WORK ITEM: In the entries below, the lines from the one with "At what coordinates should I click to accomplish: Click the 档案管理" through the one with "Task: Click the Edit pencil icon in toolbar" are to be copied exactly; both ends count.

(Stored records)

>>

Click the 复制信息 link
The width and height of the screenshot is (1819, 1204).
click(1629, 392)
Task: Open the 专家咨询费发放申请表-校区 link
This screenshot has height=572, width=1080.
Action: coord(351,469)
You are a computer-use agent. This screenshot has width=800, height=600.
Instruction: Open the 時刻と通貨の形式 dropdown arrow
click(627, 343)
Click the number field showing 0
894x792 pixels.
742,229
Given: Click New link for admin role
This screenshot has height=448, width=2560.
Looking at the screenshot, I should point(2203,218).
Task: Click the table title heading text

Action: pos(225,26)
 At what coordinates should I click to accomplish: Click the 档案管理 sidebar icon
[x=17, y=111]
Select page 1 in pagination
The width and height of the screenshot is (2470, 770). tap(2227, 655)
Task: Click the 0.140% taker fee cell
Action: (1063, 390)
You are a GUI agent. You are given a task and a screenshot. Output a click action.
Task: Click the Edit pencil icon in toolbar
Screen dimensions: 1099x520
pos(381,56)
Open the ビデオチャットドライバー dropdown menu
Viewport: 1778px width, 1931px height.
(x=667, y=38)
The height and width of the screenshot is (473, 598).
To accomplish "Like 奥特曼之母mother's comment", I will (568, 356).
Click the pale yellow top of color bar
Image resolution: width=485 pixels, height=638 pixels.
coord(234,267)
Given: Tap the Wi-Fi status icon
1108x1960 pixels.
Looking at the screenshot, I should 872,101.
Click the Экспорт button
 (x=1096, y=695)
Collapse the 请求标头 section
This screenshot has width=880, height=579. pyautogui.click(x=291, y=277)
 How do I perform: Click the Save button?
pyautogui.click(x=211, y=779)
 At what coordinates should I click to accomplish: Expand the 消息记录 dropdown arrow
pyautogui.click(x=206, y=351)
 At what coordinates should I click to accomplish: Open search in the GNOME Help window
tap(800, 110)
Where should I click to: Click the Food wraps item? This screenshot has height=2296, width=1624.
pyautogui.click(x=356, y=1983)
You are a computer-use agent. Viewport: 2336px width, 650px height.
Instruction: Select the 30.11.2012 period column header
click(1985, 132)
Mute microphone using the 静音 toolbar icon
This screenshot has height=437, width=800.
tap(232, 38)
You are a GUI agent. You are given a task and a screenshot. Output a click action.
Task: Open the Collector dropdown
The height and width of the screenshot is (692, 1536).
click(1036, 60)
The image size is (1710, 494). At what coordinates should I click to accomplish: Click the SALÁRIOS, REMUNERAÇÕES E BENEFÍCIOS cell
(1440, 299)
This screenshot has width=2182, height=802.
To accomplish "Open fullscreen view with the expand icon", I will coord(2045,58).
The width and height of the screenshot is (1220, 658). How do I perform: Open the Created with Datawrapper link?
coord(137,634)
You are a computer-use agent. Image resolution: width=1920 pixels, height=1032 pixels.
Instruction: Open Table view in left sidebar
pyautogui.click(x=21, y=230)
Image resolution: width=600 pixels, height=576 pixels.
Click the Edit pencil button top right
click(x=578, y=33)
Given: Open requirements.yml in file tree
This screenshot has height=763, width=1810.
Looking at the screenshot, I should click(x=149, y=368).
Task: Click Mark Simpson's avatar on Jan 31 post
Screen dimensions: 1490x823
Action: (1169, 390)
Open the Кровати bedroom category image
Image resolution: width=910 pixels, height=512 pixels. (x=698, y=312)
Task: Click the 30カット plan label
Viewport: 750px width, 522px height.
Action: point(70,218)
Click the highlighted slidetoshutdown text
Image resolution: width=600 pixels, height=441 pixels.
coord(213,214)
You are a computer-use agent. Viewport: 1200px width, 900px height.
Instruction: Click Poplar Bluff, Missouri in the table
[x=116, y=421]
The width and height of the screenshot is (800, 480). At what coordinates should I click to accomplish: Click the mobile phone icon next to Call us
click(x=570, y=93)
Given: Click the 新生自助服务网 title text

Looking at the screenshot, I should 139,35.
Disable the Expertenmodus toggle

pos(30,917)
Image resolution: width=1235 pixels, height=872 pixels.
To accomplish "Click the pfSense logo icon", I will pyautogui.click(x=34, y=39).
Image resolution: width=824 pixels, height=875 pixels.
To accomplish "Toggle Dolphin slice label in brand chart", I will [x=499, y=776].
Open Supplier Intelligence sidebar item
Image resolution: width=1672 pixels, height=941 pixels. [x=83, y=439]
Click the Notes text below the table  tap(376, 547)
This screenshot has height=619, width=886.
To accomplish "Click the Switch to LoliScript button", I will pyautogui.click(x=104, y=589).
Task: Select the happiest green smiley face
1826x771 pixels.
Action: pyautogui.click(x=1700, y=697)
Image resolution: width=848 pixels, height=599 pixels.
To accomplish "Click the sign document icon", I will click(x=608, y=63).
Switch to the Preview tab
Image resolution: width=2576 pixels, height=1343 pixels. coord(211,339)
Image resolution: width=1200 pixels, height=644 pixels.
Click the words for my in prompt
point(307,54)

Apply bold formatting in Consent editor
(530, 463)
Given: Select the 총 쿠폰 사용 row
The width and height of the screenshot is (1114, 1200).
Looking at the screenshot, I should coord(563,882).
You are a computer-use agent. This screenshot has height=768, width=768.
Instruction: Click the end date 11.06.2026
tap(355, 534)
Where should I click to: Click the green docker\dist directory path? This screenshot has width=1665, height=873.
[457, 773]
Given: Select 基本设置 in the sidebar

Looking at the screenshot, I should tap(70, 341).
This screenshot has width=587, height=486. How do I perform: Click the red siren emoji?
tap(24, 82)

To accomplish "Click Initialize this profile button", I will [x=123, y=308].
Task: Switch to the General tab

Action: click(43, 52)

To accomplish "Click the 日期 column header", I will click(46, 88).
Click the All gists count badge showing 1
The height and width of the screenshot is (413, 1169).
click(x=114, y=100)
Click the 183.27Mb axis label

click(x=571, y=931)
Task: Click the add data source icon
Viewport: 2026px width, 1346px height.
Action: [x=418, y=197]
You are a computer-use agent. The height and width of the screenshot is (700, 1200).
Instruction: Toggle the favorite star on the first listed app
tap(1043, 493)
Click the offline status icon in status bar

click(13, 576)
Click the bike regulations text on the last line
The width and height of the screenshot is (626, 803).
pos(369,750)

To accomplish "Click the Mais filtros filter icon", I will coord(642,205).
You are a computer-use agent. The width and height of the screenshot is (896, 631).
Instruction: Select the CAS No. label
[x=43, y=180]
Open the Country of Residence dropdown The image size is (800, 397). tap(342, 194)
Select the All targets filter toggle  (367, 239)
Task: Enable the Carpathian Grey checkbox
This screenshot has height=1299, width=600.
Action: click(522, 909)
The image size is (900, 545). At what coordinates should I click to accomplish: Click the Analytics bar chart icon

<<

SOLUTION TO THIS EXERCISE:
 At what coordinates should I click to accomplish: Click the 档案管理 sidebar icon
[x=17, y=111]
Select page 1 in pagination
The width and height of the screenshot is (2470, 770). tap(2227, 655)
Task: Click the 0.140% taker fee cell
Action: (1063, 390)
You are a GUI agent. You are given a task and a screenshot. Output a click action.
Task: Click the Edit pencil icon in toolbar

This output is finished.